§ **Material for the task**
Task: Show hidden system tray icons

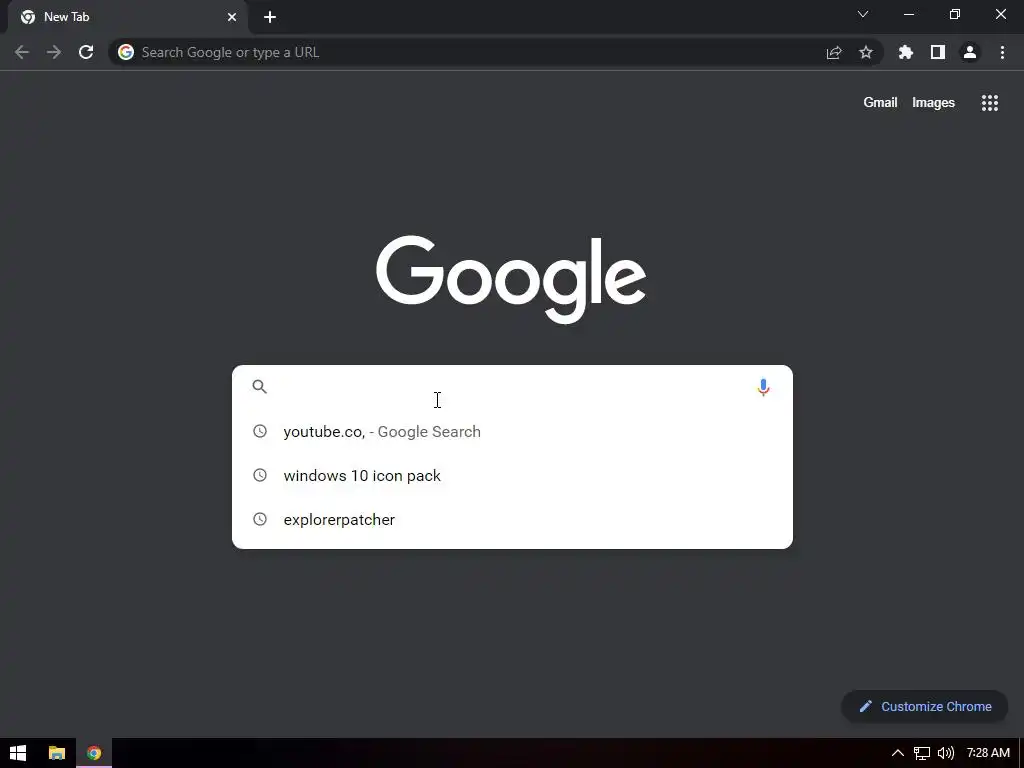Action: coord(898,753)
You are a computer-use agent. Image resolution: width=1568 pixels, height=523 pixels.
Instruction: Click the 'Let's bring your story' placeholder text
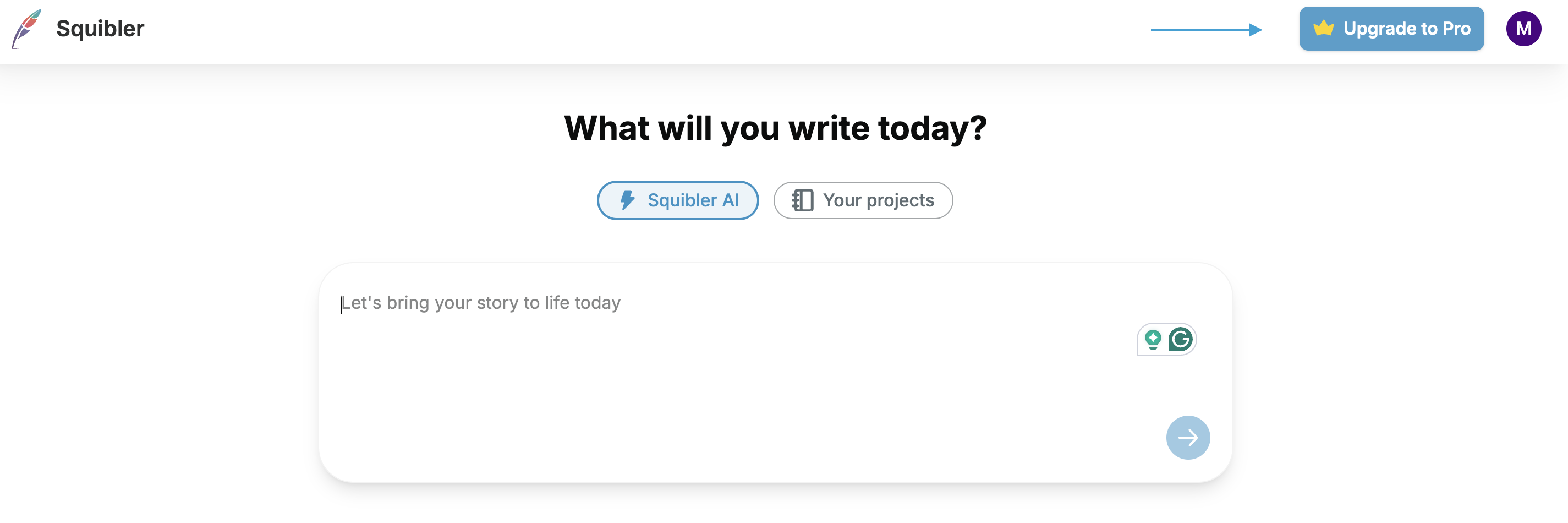pyautogui.click(x=481, y=303)
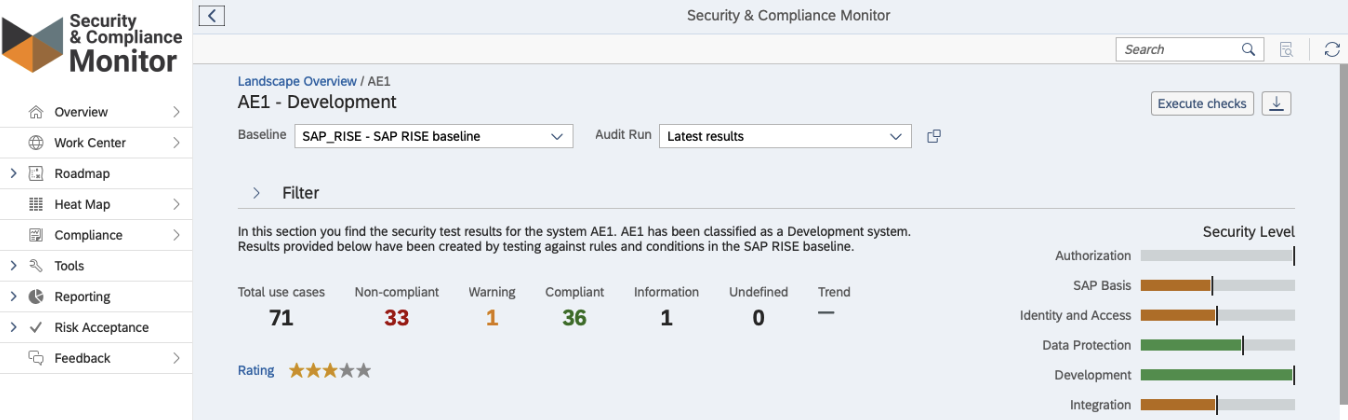The width and height of the screenshot is (1348, 420).
Task: Expand the Tools sidebar entry
Action: [13, 265]
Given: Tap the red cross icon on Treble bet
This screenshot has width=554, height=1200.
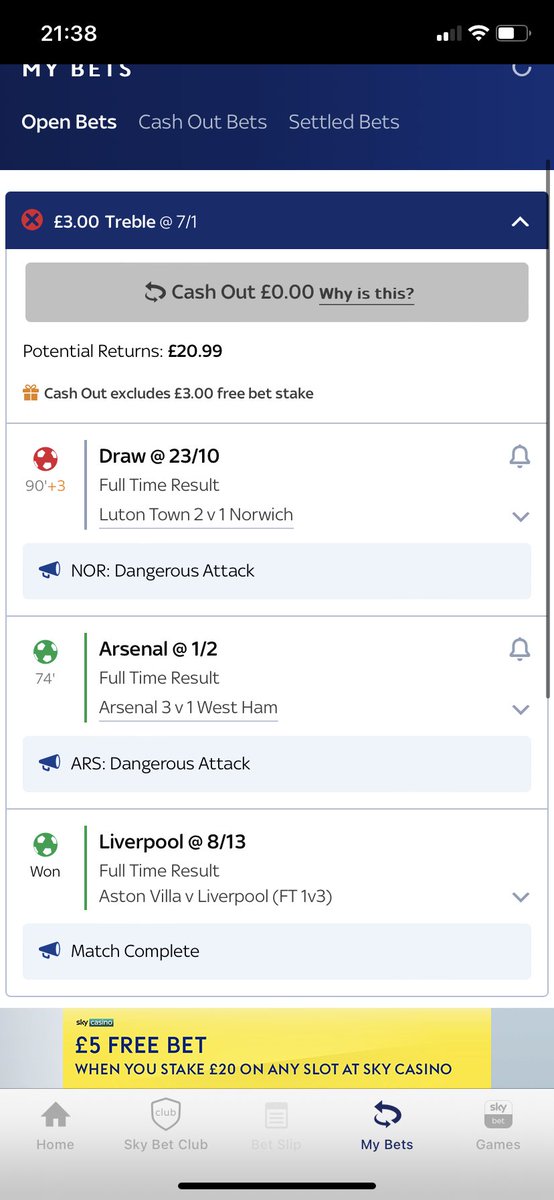Looking at the screenshot, I should point(32,220).
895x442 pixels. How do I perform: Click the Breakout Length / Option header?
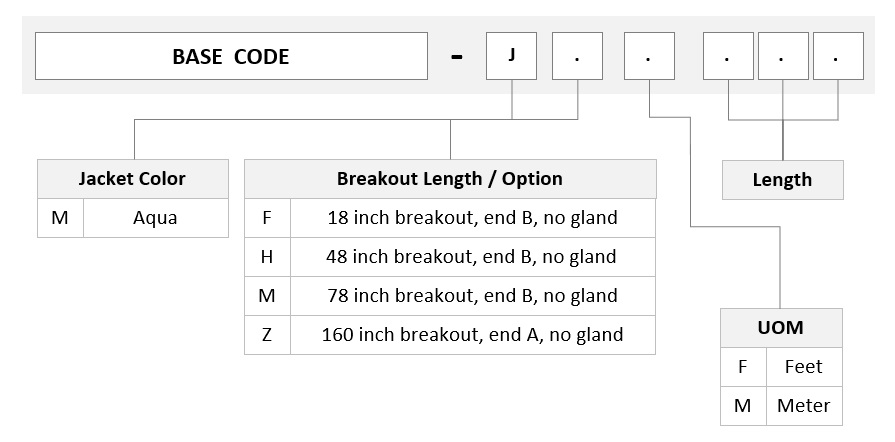[x=450, y=179]
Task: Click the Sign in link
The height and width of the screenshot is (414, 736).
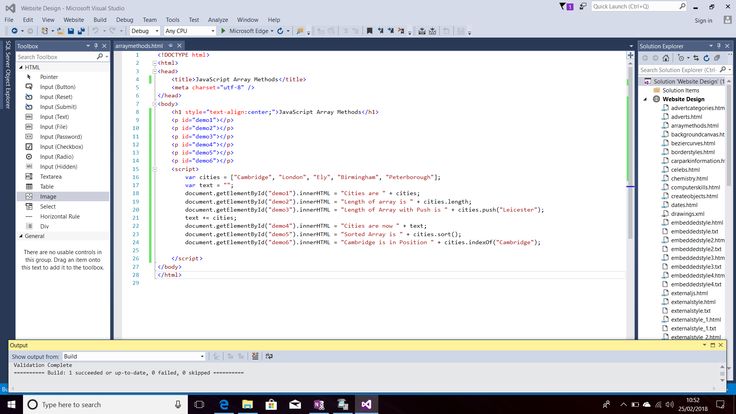Action: click(x=702, y=19)
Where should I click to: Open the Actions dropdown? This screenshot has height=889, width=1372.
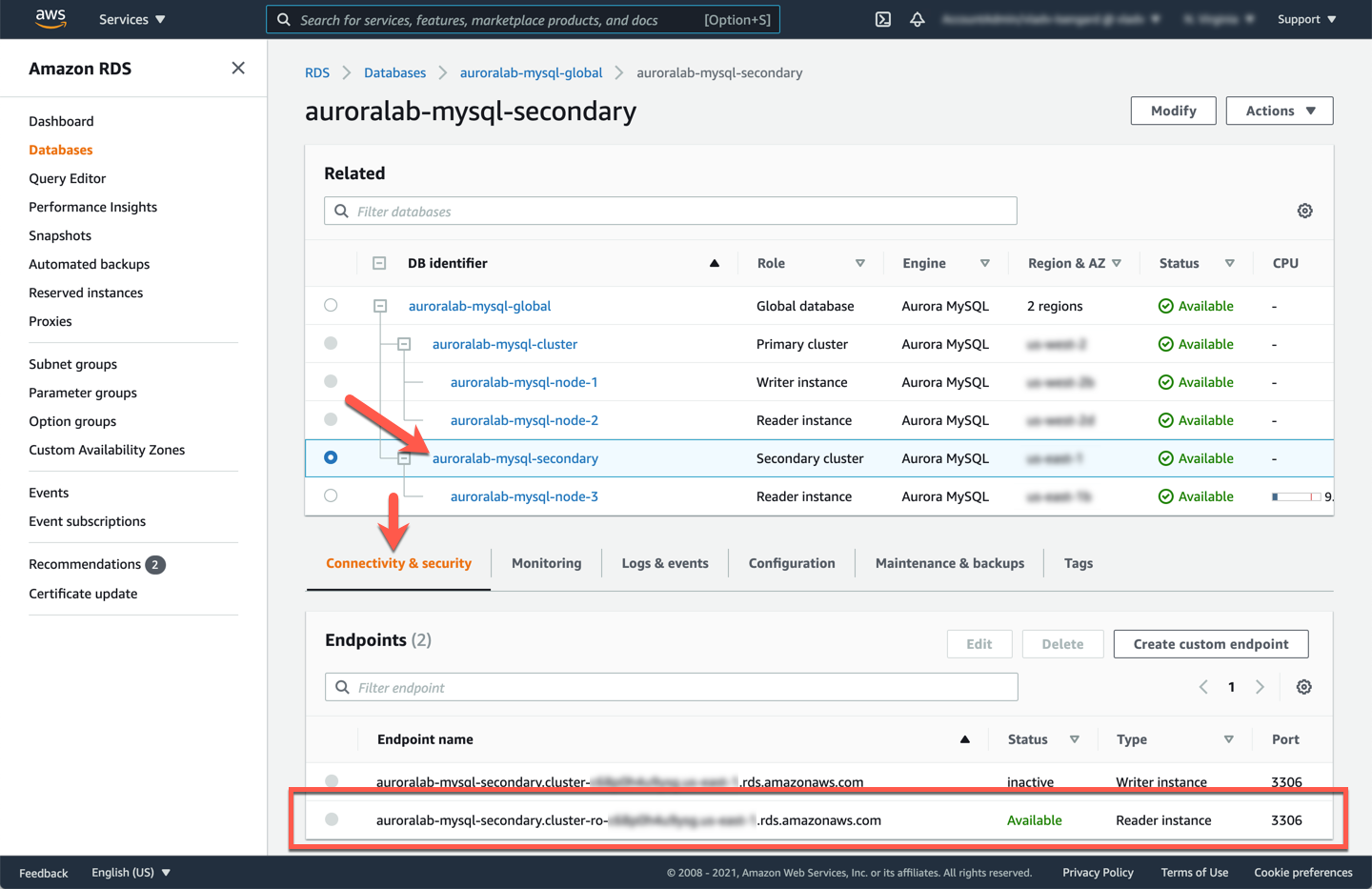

§ **Short problem**
Reproduce the rows word for word from the very first line through the line that contains "Looking at the", including that line, and leave the pictures out.

§ **Expected output**
Task: Show hidden system tray icons

Action: coord(898,753)
You are a computer-use agent. Image resolution: width=1568 pixels, height=523 pixels.
Instruction: Click the 'Let's bring your story' placeholder text
pyautogui.click(x=481, y=303)
The width and height of the screenshot is (1348, 420).
Task: Expand the Tools sidebar entry
Action: [13, 265]
Given: Tap the red cross icon on Treble bet
This screenshot has width=554, height=1200.
Looking at the screenshot, I should point(32,220).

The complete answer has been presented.